The Herald reports:
Labour will be relying on former television presenter Tamati Coffey to take out the Maori Party’s sole remaining electorate seat, Waiariki, but the Maori Party has been on its own drive to recruit some big names.
Coffey was the only person entered when nominations for the Waiariki seat closed on Wednesday night, making him a certainty for selection. He stood unsuccessfully for Labour in Rotorua in 2014.
Waiariki is held by Maori Party co-leader Te Ururoa Flavell with a healthy majority of 9700 votes but Labour is hopeful Coffey will be able to turn that around.
Actually his majority is 3,889. The votes for him were 9,726. But he outpolled the Labour candidate by 18% so not marginal.
Coffey didn’t make much of an impact in Rotorua. Todd McClay won by 7,357 votes in 2011 against Chadwick and by 7.418 in 2014 against Coffey.
It comes as the Maori Party prepares its counter-offensive.

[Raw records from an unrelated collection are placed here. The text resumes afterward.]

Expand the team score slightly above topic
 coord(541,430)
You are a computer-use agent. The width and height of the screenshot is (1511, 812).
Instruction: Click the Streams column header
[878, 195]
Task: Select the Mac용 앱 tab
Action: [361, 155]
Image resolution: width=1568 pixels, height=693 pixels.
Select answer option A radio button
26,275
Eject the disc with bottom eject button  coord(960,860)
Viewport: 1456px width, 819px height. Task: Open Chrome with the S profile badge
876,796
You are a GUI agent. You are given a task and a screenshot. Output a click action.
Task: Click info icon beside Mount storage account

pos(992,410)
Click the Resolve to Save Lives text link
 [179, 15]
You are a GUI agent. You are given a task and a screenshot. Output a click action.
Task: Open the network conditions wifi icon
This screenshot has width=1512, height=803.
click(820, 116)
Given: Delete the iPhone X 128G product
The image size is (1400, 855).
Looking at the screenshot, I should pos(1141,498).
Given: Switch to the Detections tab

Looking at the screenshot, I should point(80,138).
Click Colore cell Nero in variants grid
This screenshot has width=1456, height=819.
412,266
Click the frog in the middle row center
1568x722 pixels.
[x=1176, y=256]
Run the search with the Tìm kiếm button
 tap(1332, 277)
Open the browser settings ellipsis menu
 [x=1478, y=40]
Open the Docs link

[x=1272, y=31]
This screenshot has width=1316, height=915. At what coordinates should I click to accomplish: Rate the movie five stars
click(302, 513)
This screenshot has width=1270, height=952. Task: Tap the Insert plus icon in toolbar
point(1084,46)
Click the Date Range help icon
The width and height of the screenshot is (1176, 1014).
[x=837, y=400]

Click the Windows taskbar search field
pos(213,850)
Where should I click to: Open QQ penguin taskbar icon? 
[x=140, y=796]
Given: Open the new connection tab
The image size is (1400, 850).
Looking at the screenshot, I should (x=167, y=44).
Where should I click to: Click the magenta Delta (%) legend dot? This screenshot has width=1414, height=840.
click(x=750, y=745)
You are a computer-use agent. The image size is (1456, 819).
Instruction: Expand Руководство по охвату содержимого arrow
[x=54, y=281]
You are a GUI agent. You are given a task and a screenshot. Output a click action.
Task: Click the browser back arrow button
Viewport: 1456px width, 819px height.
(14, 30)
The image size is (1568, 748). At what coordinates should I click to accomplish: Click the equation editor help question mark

President Tukoroirangi Morgan has shoulder-tapped some big names as potential candidates, including long-standing Ngai Tahu head Sir Mark Solomon.
It is understood the Maori Party is in talks with Solomon about standing in the South Island electorate of Te Tai Tonga, held by Labour’s Rino Tirikatene.
That would turn the seat into a real battle.
The selection for Tamaki Makaurau could also be hotly contested. Broadcaster Willie Jackson confirmed he had been approached and was considering it.
“That crazy Tuku Morgan has talked to a lot of people. Tuku will have a talk and then you have a think about it, I suppose. We’ll let you know.”
Former TVNZ presenter Shane Taurima, a former Labour member, is also interested in standing in the seat.
Other names in the mix are singer Moana Maniopoto and Ngati Whatua leader Ngarimu Blair.
It looks like the Maori seats will be ones to watch next year.